My Nana passed away a week ago. She was an amazing woman who was my biggest cheerleader and I hope to be just like her someday. I love her so much and miss her terribly. Below is what I said at her memorial service this weekend.

My Nana was an amazing woman. She was everything we should all strive to be. She truly cared for everyone and everything.

I remember so many times as a kid not wanting to go and help with meals on wheels, or cleaning the back bay or even one time we had to wash dried peppers for a group and our hands smelled for days. But now I treasure those memories because I realize that she was teaching us to give of ourselves. To take time for all in our lives.

She taught me how to be an independent woman who is strong and confident. She taught me to go after my dreams and supported every part of who we, her grandchildren, are. She went to every soccer game, dance recital, choir performance she could. Nana even came to my 8th grade promotion assembly, which was really only for 8th graders... but she was there.

But what I also remember is how much she loved. She loved all of us, and everyone she met. She loved. She loved me so much that she took me to my first USC football game. Yes. She knew I loved USC football and wanted to go to a game and she put aside that I didn’t become a CAL fan and we went to a game in the coliseum. Granted it was USC vs. CAL and I had to sit in the CAL section, but when we got there, she and I went and she bought me my first USC sweatshirt. From then on it was our thing. I’d call her every Game Day to say “Fight On!” and she’d say “Go Bears.”

She loved us for who we are and supported us fully. She taught me how to love others, and give of myself and serve those in my life.

So thank you, Nana. Thank you for all you gave me and taught me. For loving me and all of us.


She taught me so much and I could talk about her for days.

Thank you, for everything I know...

Friday, October 15, 2010

Defeat

"I need help." Those are the hardest words for me to say. I am a person who likes to do all things on their own. I like to control how things are done (especially at work) and I can't delegate. I want to, I just don't. I feel bad. I feel like I'm a hindrance to people. I feel like they roll their eyes and say, "What does Janel want now?" Or "Yeah, well, I'm in the middle of going through something, too.

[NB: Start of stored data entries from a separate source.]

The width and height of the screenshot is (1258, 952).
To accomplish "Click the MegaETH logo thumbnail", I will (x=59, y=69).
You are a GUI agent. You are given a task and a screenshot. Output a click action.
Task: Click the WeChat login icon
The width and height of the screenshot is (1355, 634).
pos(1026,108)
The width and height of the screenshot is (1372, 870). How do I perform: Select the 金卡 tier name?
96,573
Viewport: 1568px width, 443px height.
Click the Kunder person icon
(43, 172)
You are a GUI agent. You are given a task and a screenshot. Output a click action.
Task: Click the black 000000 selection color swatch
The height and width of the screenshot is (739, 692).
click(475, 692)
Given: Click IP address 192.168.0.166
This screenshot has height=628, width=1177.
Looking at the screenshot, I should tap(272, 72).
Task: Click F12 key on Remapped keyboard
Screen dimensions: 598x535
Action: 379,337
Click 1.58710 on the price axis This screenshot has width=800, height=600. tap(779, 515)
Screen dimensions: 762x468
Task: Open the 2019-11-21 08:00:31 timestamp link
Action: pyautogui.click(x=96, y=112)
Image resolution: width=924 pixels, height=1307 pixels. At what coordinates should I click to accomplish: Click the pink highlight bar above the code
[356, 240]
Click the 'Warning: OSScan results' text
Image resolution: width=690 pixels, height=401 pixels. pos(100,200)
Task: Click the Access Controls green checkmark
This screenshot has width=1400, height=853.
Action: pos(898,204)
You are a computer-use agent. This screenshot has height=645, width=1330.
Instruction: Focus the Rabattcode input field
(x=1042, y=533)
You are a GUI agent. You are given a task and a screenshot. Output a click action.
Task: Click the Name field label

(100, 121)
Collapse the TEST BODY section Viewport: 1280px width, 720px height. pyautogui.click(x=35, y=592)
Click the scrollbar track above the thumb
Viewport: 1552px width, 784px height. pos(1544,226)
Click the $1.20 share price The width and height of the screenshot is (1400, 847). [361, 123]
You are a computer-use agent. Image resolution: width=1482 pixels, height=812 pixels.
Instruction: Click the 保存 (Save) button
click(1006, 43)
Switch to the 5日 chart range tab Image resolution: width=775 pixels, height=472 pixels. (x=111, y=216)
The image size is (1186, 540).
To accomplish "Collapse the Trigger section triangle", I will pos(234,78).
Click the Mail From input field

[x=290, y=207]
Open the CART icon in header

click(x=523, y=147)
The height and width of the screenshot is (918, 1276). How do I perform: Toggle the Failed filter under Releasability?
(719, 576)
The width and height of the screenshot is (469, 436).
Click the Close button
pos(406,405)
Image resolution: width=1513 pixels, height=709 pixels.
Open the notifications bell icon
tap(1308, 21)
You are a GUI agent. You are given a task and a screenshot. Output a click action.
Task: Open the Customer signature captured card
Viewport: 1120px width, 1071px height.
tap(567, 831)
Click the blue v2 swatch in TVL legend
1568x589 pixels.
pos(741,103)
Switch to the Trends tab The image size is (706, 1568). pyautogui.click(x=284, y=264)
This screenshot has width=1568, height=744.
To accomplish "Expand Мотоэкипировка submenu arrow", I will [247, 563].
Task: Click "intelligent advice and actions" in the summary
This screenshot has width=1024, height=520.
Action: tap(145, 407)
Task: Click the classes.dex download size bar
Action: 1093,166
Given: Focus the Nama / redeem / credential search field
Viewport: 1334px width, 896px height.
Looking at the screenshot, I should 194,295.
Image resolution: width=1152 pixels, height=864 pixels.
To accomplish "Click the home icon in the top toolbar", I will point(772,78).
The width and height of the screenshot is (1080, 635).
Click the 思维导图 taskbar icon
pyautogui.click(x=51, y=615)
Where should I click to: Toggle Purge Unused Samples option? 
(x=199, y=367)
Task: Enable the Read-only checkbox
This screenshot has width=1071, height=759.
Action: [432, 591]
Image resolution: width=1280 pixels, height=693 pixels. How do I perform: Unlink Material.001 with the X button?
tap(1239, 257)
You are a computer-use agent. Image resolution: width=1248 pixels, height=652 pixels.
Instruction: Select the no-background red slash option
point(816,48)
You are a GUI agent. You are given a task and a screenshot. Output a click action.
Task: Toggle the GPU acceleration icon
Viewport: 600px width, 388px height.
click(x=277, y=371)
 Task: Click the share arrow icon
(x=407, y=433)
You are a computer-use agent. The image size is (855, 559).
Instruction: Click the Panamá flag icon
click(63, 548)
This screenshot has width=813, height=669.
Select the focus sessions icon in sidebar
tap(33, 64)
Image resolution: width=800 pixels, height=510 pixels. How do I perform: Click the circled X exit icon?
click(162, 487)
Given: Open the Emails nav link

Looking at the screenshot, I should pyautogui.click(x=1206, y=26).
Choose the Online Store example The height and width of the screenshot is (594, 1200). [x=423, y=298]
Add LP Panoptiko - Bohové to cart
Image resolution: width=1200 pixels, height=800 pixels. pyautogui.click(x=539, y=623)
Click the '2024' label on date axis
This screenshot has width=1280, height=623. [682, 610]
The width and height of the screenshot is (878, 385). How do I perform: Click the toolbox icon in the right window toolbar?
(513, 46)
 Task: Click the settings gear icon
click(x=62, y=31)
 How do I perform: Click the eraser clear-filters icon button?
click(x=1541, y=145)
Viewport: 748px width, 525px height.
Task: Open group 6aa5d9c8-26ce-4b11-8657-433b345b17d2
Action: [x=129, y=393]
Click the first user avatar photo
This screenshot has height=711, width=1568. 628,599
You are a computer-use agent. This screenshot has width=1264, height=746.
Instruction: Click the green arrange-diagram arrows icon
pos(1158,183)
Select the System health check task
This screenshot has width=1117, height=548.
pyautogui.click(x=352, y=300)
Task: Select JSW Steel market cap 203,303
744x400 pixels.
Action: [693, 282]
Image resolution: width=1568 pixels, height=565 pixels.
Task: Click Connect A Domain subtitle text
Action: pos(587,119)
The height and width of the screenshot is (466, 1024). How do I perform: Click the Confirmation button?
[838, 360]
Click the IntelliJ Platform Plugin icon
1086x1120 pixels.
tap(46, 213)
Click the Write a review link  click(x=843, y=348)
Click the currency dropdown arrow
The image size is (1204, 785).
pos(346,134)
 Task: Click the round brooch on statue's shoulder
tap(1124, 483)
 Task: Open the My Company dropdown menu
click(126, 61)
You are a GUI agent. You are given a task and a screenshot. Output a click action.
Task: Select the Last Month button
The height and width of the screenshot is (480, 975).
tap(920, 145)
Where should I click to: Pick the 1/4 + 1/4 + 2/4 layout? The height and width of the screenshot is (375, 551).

I don't have time for your problems." I feel like it makes me seem annoying. Like I'm too much of a problem for them. RIght now, I just want to shout, "I NEED MY FRIENDS! I NEED SOMEONE TO CARE FOR ME!!! I NEED PEOPLE TO COME AROUND ME AND HUG ME."

Youth ministry is very lonely sometimes. You're always on. You're always caring for your kids, and don't get me wrong, it's a joy to do it, but no one cares for you. No one comes to you and says, "What can I do for you?" "Hey, can we take over youth group this week, because you need to have a day off." You have to be careful what you say to parents and to the pastors. You don't want them to think you're not strong enough to care for the students, or that you're ungrateful for the job. You want them to trust you, that you can keep your cool when the kids are going crazy or going through stuff. Sometimes I think they think that youth pastors are to be like Jesus. Maybe pastors feel this way too... I don't doubt it.

I think it's really hard for me, having grown up in the church I now work at. Having been cared for by the congregation, but now I don't feel like I can ask them to care for me since I am caring for their youth. I don't get to go to service anymore and be spiritually fed. I don't have a small group, I run one of Jr. High girls. I don't have peers because all my adult interaction is with a handful of college kids, going through their own thing. No one reaches out to youth pastors.

I want to say to my friends, "I need you. Can you come over? Can you just let me cry to you for 30 minutes?" But how can I call people that never call me? How can I ask for them in this time of feeling defeated, when they're hardly there on normal days? And then there are those who live so far, and I don't talk to often, but I know I just want to hear from them, because I know they are the only ones who can help. How do you contact people like that?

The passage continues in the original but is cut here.